Multiplex targeted amplification using flap nuclease

摘要

Methods for multiplex amplification of a plurality of targets of distinct sequence from a complex mixture are disclosed. In one aspect targets are circularized using a single circularization probe that is complementary to two regions in the target that flank a region to be amplified. The targets may hybridize to the circularization probe so that 5′ or 3′ flaps are generated and methods for removing flaps and circularizing the resulting product are disclosed.
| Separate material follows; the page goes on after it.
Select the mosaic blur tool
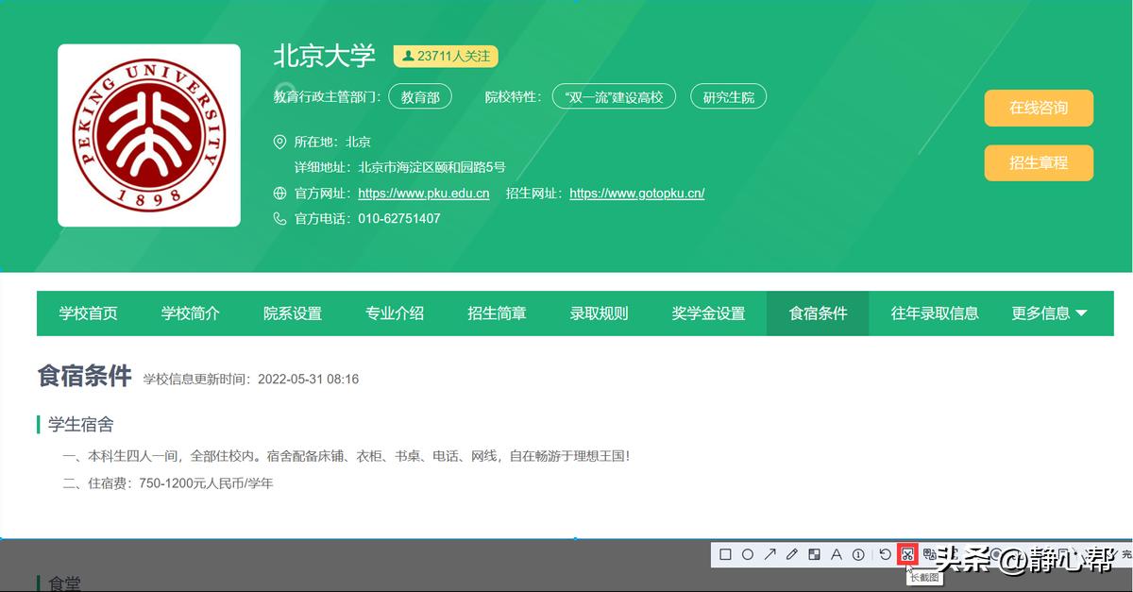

In another aspect targets are hybridized to dU probes so that 5′ and 3′ flaps are generated. The flaps are cleaved using 5′ or 3′ flap endonucleases or 3′ to 5′ exonucleases. The target sequences are then ligated to common primers, the dU probes digested and the ligated targets amplified.

主权项

1. A method for amplifying a plurality of target sequences from a complex mixture of nucleic acid comprising:
a. fragmenting the nucleic acid to obtain a fragmented nucleic acid sample; b. mixing the fragmented nucleic acid sample with a plurality of dU probes to the fragmented nucleic acid sample, wherein there is a dU probe for each target sequence in the plurality and wherein each dU probe comprises:
i. a central target region that is perfectly complementary to a target region in a target fragment in the nucleic acid sample, wherein the target fragment comprises a target sequence and a 5′ non-target sequence and wherein the target fragment hybridizes to the dU probe so that the target sequence is hybridized to the dU probe and the 5′ non-target sequences forms a single stranded 5′ flap structure;ii. a 5′ first common sequence; andiii. a 3′ second common sequence; c. mixing the fragmented nucleic acid sample with a first oligonucleotide that is complementary to said first common sequence and a second oligonucleotide that is complementary to said second common sequence; d. adding a 5′ flap nuclease to the mixture from (c) to cleave the 5′ flap from the target fragment to generate a new 5′ end in the target; e. adding a ligase to the reaction to ligate the first oligonucleotide to the new 5′ end in the target and the second oligonucleotide to the 3′ end of the target; f. cleaving the dU probes; and g. amplifying the target sequences using primers for said first and second common sequences.